::: Excerpted text
The U.S. House passed by a wide bipartisan margin legislation to combat hate crimes across the country, a measure sparked by a sharp rise in attacks against Asian-Americans and Pacific Islanders since the coronavirus pandemic began.
The 364-62 vote comes just weeks after the Senate passed the same legislation and sends it to President Joe Biden, who called for speedy action after March’s shootings by a white gunman at three Atlanta-area spas that left eight people dead. The victims included six women of Asian descent.
While the bill bolsters resources for addressing hate crimes more broadly, supporters said it will send a clear message to the Asian American community that steps are being taken to curb an alarming increase in assaults and threats.
“Those of Asian descent have been blamed and scapegoated for the outbreak of Covid-19, and as a result Asian Americans have been beaten, slashed, spat on and even set on fire,” Representative Grace Meng, a New York Democrat and lead sponsor of the bill, said. “The Asian American community is exhausted from being forced to endure this rise in bigotry and racist attacks.”
House Speaker Nancy Pelosi said she has “seen the pain” in her own district that includes San Francisco and its expansive Asian American community. She called it an “epidemic” that is “a challenge to the conscience of our country which demands bold, aggressive action.”
Biden plans to sign the legislation later this week, press secretary Jen Psaki said on Twitter.
The legislation requires the Justice Department to conduct a review of hate crimes, and to provide guidance to state and local governments to enable them to establish online reporting of hate crimes and expand public education campaigns to raise awareness of such assaults. It also provides grants for states to establish state-wide hate crimes reporting hotlines and improve their training to better identify and report them.
Backers of the bill cited the language of former President Donald Trump and some of his allies, who routinely called Covid-19 the “Chinese virus” or the “Wuhan Virus” because of its origins, for inflaming prejudice.
Separately, the House will vote Wednesday on a non-binding resolution that condemns the March 16 Atlanta-area shootings and acts of violence against Asian Americans. The resolution, led by Representative Judy Chu, a California Democrat, condemns the “heinous and inexcusable acts of gun violence” that sparked the shootings. It also takes on some of the rhetoric used by the former president and his allies, calling it the cause of some acts of harassment and violence.
An estimated 3,800 hate crime incidents against people of Asian descent were recorded between March 19, 2020 — around when lock downs started — and Feb. 28, 2021, according to the tracking initiative Stop AAPI Hate. Most were verbal harassment and shunning, but 11% of them were physical assaults.
::::::
::: Given records
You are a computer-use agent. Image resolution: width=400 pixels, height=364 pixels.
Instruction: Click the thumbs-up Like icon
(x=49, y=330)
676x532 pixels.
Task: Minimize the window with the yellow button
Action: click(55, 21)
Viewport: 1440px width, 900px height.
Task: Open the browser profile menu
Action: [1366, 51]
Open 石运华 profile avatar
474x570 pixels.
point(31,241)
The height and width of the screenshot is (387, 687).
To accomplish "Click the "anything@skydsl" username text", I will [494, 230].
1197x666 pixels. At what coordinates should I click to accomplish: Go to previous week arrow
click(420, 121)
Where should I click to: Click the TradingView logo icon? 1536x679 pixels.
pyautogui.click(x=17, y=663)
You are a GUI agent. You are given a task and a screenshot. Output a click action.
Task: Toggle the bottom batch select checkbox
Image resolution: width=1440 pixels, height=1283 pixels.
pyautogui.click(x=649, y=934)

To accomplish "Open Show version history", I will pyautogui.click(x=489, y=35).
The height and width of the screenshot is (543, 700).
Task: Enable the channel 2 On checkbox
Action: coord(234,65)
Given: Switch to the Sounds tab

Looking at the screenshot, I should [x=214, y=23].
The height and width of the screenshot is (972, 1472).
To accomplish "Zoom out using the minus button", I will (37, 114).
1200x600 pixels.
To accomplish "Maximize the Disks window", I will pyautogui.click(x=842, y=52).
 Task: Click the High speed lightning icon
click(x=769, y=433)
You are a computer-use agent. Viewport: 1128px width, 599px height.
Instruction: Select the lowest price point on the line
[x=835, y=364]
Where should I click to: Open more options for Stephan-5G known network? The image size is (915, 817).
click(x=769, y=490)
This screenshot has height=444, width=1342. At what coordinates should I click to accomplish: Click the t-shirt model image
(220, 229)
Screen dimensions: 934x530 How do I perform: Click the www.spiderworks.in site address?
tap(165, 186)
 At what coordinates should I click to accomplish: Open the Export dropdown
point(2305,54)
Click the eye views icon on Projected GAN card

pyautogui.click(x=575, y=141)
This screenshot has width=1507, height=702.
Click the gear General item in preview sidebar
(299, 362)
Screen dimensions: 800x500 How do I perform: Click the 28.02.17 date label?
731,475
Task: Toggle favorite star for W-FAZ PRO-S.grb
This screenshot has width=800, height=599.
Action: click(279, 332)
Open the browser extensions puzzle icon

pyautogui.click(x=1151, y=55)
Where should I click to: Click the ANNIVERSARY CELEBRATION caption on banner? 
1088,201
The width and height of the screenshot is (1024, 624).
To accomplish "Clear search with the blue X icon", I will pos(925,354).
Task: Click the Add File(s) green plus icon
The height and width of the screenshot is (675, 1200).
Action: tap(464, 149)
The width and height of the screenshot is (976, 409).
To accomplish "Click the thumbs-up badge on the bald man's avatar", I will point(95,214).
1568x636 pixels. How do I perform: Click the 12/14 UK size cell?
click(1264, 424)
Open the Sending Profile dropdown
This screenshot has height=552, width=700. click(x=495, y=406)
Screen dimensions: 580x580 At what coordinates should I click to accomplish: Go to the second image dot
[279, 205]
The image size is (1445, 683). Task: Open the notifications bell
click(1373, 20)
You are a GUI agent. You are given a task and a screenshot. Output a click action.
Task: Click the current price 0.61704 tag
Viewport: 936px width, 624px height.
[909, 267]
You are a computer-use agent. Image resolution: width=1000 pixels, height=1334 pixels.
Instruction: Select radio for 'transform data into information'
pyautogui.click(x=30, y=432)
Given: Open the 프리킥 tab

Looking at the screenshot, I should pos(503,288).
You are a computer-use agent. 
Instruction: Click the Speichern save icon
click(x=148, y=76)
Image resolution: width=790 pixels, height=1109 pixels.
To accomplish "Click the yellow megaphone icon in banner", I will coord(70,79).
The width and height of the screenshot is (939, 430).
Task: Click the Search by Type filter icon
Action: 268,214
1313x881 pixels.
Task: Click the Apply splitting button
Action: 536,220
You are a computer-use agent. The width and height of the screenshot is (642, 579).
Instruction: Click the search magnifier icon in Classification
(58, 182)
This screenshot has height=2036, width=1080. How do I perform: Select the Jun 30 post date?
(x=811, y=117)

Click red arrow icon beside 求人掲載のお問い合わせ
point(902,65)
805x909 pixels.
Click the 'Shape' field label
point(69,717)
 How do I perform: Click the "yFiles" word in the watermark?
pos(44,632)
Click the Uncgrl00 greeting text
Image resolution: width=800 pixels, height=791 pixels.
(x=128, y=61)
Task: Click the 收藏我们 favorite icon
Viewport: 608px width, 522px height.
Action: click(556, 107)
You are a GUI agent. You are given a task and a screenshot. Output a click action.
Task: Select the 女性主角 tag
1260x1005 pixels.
::::::
#### Using the information
[A] From the article on the House hate crimes bill, extract the passage starting at "The legislation requires" and ending at "and report them.".
[B] According to the article on the House hate crimes bill, why did backers of the bill point to the language of former President Donald Trump and some of his allies?
The data has no role in this work.

#### Outputs for the tasks
[A]
The legislation requires the Justice Department to conduct a review of hate crimes, and to provide guidance to state and local governments to enable them to establish online reporting of hate crimes and expand public education campaigns to raise awareness of such assaults. It also provides grants for states to establish state-wide hate crimes reporting hotlines and improve their training to better identify and report them.

[B] Backers said Trump and some of his allies routinely called Covid-19 the "Chinese virus" or the "Wuhan Virus" because of its origins. They cited that language for inflaming prejudice.